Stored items
────────────────────────────────────────
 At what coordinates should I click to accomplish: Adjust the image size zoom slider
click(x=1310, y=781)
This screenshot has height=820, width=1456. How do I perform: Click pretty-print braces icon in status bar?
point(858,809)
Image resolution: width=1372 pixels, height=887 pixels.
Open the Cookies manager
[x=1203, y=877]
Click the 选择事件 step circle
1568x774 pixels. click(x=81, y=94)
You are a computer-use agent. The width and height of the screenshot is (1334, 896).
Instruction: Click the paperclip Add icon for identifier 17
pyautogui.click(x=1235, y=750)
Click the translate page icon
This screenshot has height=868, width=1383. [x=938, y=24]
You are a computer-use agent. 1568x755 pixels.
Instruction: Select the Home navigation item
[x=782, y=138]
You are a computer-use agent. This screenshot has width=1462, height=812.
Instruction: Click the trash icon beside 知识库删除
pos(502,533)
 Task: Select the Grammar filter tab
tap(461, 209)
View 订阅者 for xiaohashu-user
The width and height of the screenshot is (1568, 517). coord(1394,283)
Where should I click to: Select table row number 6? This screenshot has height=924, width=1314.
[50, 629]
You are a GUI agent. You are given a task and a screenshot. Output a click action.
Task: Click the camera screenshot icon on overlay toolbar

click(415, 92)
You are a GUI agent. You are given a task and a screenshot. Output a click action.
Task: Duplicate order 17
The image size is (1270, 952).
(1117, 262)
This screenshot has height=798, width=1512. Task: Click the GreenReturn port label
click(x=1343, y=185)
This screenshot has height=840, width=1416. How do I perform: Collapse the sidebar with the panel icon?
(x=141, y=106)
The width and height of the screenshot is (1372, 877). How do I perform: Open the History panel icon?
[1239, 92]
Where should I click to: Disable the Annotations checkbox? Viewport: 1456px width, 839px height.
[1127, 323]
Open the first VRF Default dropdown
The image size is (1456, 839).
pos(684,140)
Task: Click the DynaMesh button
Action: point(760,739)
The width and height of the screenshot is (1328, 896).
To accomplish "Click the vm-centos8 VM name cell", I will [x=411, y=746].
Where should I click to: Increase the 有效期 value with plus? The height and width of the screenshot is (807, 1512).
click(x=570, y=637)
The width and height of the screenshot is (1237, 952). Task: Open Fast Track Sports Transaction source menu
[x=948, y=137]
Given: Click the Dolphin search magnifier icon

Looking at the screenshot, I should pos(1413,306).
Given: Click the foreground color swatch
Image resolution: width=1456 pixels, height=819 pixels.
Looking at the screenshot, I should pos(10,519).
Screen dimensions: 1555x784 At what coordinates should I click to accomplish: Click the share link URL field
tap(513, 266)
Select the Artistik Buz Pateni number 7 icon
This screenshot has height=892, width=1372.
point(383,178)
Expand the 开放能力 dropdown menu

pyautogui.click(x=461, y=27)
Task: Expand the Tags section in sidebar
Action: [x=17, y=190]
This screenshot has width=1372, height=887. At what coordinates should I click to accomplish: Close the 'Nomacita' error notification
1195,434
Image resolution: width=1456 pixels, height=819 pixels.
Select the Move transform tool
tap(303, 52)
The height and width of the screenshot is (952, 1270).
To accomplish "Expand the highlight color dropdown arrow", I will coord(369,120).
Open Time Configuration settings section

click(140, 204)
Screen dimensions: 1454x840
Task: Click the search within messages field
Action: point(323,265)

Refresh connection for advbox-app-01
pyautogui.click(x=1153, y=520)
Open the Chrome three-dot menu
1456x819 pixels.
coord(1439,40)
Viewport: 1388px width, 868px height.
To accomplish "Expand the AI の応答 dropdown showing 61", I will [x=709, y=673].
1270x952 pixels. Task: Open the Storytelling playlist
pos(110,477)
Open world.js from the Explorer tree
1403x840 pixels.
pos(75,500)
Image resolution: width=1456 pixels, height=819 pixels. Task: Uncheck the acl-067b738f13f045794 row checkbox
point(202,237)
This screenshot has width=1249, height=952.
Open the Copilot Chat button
────────────────────────────────────────
Repeat the data. Every word must match.

 At what coordinates should I click to accomplish: Adjust the image size zoom slider
click(x=1310, y=781)
This screenshot has height=820, width=1456. How do I perform: Click pretty-print braces icon in status bar?
point(858,809)
Image resolution: width=1372 pixels, height=887 pixels.
Open the Cookies manager
[x=1203, y=877]
Click the 选择事件 step circle
1568x774 pixels. click(x=81, y=94)
You are a computer-use agent. The width and height of the screenshot is (1334, 896).
Instruction: Click the paperclip Add icon for identifier 17
pyautogui.click(x=1235, y=750)
Click the translate page icon
This screenshot has height=868, width=1383. [x=938, y=24]
You are a computer-use agent. 1568x755 pixels.
Instruction: Select the Home navigation item
[x=782, y=138]
You are a computer-use agent. This screenshot has width=1462, height=812.
Instruction: Click the trash icon beside 知识库删除
pos(502,533)
 Task: Select the Grammar filter tab
tap(461, 209)
View 订阅者 for xiaohashu-user
The width and height of the screenshot is (1568, 517). coord(1394,283)
Where should I click to: Select table row number 6? This screenshot has height=924, width=1314.
[50, 629]
You are a GUI agent. You are given a task and a screenshot. Output a click action.
Task: Click the camera screenshot icon on overlay toolbar

click(415, 92)
You are a GUI agent. You are given a task and a screenshot. Output a click action.
Task: Duplicate order 17
The image size is (1270, 952).
(1117, 262)
This screenshot has height=798, width=1512. Task: Click the GreenReturn port label
click(x=1343, y=185)
This screenshot has height=840, width=1416. How do I perform: Collapse the sidebar with the panel icon?
(x=141, y=106)
The width and height of the screenshot is (1372, 877). How do I perform: Open the History panel icon?
[1239, 92]
Where should I click to: Disable the Annotations checkbox? Viewport: 1456px width, 839px height.
[1127, 323]
Open the first VRF Default dropdown
The image size is (1456, 839).
pos(684,140)
Task: Click the DynaMesh button
Action: point(760,739)
The width and height of the screenshot is (1328, 896).
To accomplish "Click the vm-centos8 VM name cell", I will [x=411, y=746].
Where should I click to: Increase the 有效期 value with plus? The height and width of the screenshot is (807, 1512).
click(x=570, y=637)
The width and height of the screenshot is (1237, 952). Task: Open Fast Track Sports Transaction source menu
[x=948, y=137]
Given: Click the Dolphin search magnifier icon

Looking at the screenshot, I should pos(1413,306).
Given: Click the foreground color swatch
Image resolution: width=1456 pixels, height=819 pixels.
Looking at the screenshot, I should pos(10,519).
Screen dimensions: 1555x784 At what coordinates should I click to accomplish: Click the share link URL field
tap(513, 266)
Select the Artistik Buz Pateni number 7 icon
This screenshot has height=892, width=1372.
point(383,178)
Expand the 开放能力 dropdown menu

pyautogui.click(x=461, y=27)
Task: Expand the Tags section in sidebar
Action: [x=17, y=190]
This screenshot has width=1372, height=887. At what coordinates should I click to accomplish: Close the 'Nomacita' error notification
1195,434
Image resolution: width=1456 pixels, height=819 pixels.
Select the Move transform tool
tap(303, 52)
The height and width of the screenshot is (952, 1270).
To accomplish "Expand the highlight color dropdown arrow", I will coord(369,120).
Open Time Configuration settings section

click(140, 204)
Screen dimensions: 1454x840
Task: Click the search within messages field
Action: point(323,265)

Refresh connection for advbox-app-01
pyautogui.click(x=1153, y=520)
Open the Chrome three-dot menu
1456x819 pixels.
coord(1439,40)
Viewport: 1388px width, 868px height.
To accomplish "Expand the AI の応答 dropdown showing 61", I will [x=709, y=673].
1270x952 pixels. Task: Open the Storytelling playlist
pos(110,477)
Open world.js from the Explorer tree
1403x840 pixels.
pos(75,500)
Image resolution: width=1456 pixels, height=819 pixels. Task: Uncheck the acl-067b738f13f045794 row checkbox
point(202,237)
This screenshot has width=1249, height=952.
Open the Copilot Chat button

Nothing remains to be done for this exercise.